Dans l’entourage d’Anne Hidalgo, on l’assure : "Les JO, c’est son bébé. C’est elle qui s’est battue pour qu’on ait 2024." Il faut rappeler qu'Emmanuel Macron venait à peine d’être élu président de la République lorsque Paris a obtenu les Jeux, en septembre 2017. Alors, souffle un proche, "il faut rendre à César ce qui est à César". 

Les arguments de Macron, Pécresse, Jadot

Emmanuel Macron, lui aussi, veut se placer au centre du jeu. C’est d’ailleurs lui qui a révélé à la presse que la cérémonie d’ouverture des JO à Paris se ferait sur la Seine et non dans un stade, comme le veut la tradition. Le président de la République a aussi tenu à être présent dans le clip enregistré, et diffusé à la cérémonie de clôture de Tokyo, alors qu’il est en vacances au Fort de Brégançon. Un conseiller confie que 2024 sera un "levier" pour l’ambition qu’Emmanuel Macron porte pour le pays.

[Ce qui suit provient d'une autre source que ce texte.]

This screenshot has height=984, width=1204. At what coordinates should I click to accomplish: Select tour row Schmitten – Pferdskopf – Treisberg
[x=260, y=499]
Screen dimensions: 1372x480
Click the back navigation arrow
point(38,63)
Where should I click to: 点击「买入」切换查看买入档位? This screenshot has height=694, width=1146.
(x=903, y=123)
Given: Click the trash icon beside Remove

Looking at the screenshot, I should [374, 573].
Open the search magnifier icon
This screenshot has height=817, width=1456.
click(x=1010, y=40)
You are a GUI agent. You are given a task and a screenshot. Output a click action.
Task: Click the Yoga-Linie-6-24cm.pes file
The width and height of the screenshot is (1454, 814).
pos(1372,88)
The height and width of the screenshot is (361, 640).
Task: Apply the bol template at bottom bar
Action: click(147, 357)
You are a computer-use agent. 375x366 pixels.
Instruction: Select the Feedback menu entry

Du côté des autres candidats, dans le camp de Valérie Pécresse, on met en avant l'atout économique que représentent les JO pour la région Île-de-France qu'elle préside, et pour la France, qu'elle espère présider. Et on se moque au passage d'Anne Hidalgo qui, dit-on, "se raccroche à ces Jeux pour se donner de la stature". Quant à Yannick Jadot, il en profite surtout pour se distinguer de ses rivaux écologistes. "Yannick adore les JO", glisse un proche. "Il ne fait pas partie de ces écolos chafouins qui ont un problème avec les compétitions sportives."